No entanto, o BCE, que supervisiona os bancos da zona euro, tem acesso a dados sobre qual o verdadeiro valor de cada transação no mercado interbancário. A amostra de bancos para calcular a taxa de curto prazo passa a ser de 50 instituições (ainda não está nenhum banco português incluído, mas o objetivo é que isso venha a acontecer). E em vez de ser calculada com base nas indicações dadas pelos bancos, serão utilizados as transações realmente feitas entre os bancos, de forma a prevenir o risco de manipulação.

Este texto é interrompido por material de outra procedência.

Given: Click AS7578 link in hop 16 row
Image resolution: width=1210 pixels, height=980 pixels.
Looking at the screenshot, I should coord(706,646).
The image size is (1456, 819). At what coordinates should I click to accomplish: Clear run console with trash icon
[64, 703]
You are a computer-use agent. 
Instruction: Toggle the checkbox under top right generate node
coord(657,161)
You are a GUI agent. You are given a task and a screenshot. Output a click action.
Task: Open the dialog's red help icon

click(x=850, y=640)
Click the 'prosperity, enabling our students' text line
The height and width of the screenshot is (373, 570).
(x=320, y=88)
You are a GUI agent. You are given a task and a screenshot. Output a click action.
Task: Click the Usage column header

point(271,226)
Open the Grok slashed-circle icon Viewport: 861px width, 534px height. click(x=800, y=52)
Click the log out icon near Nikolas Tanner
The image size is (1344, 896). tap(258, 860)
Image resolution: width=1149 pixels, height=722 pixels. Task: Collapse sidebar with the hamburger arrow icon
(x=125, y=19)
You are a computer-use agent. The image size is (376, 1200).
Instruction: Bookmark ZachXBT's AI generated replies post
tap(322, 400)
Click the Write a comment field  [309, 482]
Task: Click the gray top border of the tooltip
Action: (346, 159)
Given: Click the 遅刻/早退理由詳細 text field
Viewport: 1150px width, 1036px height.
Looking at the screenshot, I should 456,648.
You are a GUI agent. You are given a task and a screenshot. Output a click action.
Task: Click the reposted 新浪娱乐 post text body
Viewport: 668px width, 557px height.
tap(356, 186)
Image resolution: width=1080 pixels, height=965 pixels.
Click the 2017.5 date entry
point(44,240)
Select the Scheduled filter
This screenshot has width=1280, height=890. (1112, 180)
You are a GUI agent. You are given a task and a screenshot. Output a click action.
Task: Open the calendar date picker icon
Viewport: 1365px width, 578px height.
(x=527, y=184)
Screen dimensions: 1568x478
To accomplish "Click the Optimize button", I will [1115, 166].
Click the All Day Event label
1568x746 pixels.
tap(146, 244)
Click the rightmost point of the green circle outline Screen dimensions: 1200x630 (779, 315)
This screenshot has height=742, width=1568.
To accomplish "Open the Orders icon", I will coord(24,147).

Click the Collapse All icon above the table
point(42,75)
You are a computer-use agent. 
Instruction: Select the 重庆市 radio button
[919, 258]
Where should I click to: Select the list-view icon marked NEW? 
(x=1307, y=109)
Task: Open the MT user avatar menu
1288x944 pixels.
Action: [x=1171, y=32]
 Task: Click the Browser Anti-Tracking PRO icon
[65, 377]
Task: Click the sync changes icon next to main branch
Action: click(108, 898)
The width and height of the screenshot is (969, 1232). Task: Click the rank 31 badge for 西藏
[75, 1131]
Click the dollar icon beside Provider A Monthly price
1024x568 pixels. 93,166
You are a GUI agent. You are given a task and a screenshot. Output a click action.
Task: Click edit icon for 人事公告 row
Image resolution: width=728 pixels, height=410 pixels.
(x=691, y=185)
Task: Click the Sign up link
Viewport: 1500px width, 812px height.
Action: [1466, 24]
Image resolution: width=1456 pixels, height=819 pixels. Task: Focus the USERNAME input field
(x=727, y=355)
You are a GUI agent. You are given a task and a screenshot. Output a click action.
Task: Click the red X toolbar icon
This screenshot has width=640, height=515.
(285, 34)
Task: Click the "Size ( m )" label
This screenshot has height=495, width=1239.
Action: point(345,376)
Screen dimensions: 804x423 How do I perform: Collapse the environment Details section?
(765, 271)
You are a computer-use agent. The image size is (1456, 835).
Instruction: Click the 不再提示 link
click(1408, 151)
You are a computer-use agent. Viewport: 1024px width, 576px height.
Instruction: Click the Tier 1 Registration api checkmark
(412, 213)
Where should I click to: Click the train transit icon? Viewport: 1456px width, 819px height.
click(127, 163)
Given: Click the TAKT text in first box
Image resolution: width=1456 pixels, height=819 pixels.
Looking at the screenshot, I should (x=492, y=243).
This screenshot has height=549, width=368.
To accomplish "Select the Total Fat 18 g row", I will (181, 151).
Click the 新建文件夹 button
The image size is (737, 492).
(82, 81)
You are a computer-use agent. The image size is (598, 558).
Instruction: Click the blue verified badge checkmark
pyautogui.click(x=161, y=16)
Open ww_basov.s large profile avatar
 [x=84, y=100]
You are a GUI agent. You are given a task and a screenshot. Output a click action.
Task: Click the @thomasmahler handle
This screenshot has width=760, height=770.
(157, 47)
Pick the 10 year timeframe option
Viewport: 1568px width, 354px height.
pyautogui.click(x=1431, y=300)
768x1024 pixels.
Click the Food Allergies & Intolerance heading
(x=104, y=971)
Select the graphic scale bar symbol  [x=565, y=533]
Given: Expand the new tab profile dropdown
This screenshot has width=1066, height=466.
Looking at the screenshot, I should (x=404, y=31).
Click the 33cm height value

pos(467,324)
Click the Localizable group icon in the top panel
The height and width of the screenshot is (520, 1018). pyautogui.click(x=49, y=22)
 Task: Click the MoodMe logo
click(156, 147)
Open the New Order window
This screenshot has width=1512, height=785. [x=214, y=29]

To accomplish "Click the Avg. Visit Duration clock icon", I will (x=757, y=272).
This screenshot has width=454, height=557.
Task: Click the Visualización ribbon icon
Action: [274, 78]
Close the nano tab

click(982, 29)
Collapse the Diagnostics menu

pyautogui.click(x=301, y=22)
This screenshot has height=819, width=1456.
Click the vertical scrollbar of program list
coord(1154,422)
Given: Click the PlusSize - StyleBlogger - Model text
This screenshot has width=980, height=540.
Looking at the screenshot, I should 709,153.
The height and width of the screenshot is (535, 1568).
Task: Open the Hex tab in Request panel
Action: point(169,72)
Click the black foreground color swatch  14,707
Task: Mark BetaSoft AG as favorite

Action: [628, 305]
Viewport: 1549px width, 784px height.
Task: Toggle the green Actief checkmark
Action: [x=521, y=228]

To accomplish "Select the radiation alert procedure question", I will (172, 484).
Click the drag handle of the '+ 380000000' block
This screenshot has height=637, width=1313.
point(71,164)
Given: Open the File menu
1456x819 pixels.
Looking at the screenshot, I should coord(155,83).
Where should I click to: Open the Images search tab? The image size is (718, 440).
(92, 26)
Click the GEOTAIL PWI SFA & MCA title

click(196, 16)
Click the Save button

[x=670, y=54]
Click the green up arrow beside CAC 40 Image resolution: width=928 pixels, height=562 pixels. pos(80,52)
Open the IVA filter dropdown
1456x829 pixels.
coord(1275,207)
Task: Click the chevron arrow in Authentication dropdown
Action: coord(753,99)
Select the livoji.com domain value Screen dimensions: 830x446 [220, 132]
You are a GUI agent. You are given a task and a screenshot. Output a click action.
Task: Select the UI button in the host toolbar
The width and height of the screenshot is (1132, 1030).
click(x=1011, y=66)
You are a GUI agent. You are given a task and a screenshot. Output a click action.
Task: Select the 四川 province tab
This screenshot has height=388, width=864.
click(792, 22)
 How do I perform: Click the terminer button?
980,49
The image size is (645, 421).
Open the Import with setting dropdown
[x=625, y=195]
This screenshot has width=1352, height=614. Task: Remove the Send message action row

Entram também nas contas as operações feitas com fundos de pensões ou seguradoras.
“A €STR é mais abrangente do que a EONIA, a atual taxa de juro de referência da área do euro calculada apenas com base em operações de cedência de fundos dos bancos a outros bancos pelo prazo de um dia (útil). Além disso, a €STR tem por base um maior número de bancos. Sendo mais abrangente em termos de operações e contrapartes, esta taxa permite fornecer uma indicação mais fiável do custo dos empréstimos sem garantia na área do euro pelo prazo de um dia (útil)”, explica o Banco de Portugal.
Euribor nas mãos de privados. Mas há plano B caso algo corra mal
A Eonia deixará de existir em 2022. E, a partir de agora, o seu valor terá como referência o da €STR, acrescido de 0,085%. A Libor também tem os dias contados e as autoridades de vários países estudam a forma de a substituir. Mas se no caso da €STR, o BCE chamou a si essa responsabilidade, na Euribor mantém essa tarefa a cargo dos privados da EMMI.
O EMMI já recebeu autorização do regulador dos mercados da Bélgica para continuar a administrar a Euribor. Mas a forma de cálculo vai deixar de ser baseada apenas no valor a que os bancos indicam àquela entidade qual o valor a que estão dispostos a emprestar dinheiro a outros bancos. Agora o valor final das taxas terá de ter como base, sempre que possível, transações efetivas, tal como exigido pelas novas regulamentações europeias. E além de bancos, entram também nas contas os valores da cedência ou obtenção de empréstimos a fundos, seguradoras, bancos centrais ou estados.
Esta nova metodologia tem vindo a ser implementada de forma faseada nos últimos meses. Deverá ficar totalmente operacional até final do ano e não se esperam impactos no valor das Euribor. Mas os dados continuarão a ser fornecidos por um painel reduzido de bancos. Se a €STR será calculada com base nas informações verificadas pelo BCE em 50 bancos, a Euribor continuará a ser definida apenas com os dados de 18 bancos.
Caso o EMMI não consiga, no futuro, ter elementos suficientes para calcular a taxa ou se esta não cumprir com os requisitos mais exigentes, a Euribor poderá deixar de existir. Nesse caso, a solução de recurso seria usar a €STR. Mas, para já, apesar de todas estas mexidas e reformas, não se antecipam mudanças para os detentores de produtos indexados à Euribor.